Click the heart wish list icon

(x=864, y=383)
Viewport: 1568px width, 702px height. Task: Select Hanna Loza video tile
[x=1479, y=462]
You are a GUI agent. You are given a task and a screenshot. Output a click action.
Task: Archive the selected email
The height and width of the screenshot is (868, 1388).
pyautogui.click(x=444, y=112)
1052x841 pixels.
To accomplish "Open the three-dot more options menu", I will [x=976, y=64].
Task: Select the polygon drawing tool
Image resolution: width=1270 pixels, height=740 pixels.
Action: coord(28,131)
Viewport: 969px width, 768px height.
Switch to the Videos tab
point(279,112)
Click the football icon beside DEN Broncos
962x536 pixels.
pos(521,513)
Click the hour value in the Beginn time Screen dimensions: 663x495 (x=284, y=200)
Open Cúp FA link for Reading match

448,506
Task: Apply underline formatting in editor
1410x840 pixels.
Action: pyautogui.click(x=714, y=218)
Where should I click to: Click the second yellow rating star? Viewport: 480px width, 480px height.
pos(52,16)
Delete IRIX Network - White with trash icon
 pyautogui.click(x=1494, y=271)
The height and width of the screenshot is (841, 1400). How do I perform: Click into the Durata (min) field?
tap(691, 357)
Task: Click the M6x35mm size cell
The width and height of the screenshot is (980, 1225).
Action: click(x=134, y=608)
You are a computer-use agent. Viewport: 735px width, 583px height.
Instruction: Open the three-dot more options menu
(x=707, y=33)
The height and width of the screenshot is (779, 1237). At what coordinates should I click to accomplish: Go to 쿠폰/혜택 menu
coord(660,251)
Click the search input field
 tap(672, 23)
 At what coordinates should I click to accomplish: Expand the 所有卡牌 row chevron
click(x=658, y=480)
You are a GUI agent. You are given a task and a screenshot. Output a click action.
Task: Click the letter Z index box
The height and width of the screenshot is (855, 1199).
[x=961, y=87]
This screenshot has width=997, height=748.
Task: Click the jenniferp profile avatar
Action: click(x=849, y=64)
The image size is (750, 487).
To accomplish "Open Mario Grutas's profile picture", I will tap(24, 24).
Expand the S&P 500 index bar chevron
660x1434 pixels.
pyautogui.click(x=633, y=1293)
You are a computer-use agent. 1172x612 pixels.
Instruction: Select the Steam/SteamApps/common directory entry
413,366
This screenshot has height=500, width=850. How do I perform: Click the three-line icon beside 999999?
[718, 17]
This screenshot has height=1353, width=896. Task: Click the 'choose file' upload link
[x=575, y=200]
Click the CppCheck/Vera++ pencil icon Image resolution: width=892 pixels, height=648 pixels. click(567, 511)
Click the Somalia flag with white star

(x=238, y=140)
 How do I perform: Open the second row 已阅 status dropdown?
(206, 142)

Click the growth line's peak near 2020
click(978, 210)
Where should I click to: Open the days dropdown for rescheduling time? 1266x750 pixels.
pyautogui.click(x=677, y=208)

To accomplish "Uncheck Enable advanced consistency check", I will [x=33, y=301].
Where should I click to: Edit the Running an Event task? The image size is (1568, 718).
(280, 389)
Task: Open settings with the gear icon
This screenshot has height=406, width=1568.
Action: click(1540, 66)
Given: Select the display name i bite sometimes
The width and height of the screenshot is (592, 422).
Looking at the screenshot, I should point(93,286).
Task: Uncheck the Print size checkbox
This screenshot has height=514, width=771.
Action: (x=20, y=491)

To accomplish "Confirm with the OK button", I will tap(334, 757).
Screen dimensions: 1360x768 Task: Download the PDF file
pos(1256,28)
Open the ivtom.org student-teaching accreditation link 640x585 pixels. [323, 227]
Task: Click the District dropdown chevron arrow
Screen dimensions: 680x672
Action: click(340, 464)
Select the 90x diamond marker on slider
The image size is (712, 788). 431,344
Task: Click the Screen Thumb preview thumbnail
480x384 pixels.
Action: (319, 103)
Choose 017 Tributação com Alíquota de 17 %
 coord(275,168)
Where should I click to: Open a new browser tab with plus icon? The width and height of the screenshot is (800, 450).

•••

-- EXERCISE DIRECTIONS --
Lines of the material in which the word "Uncheck" occurs are to be copied out.

-- TASK ANSWER --
To accomplish "Uncheck Enable advanced consistency check", I will [x=33, y=301].
Task: Uncheck the Print size checkbox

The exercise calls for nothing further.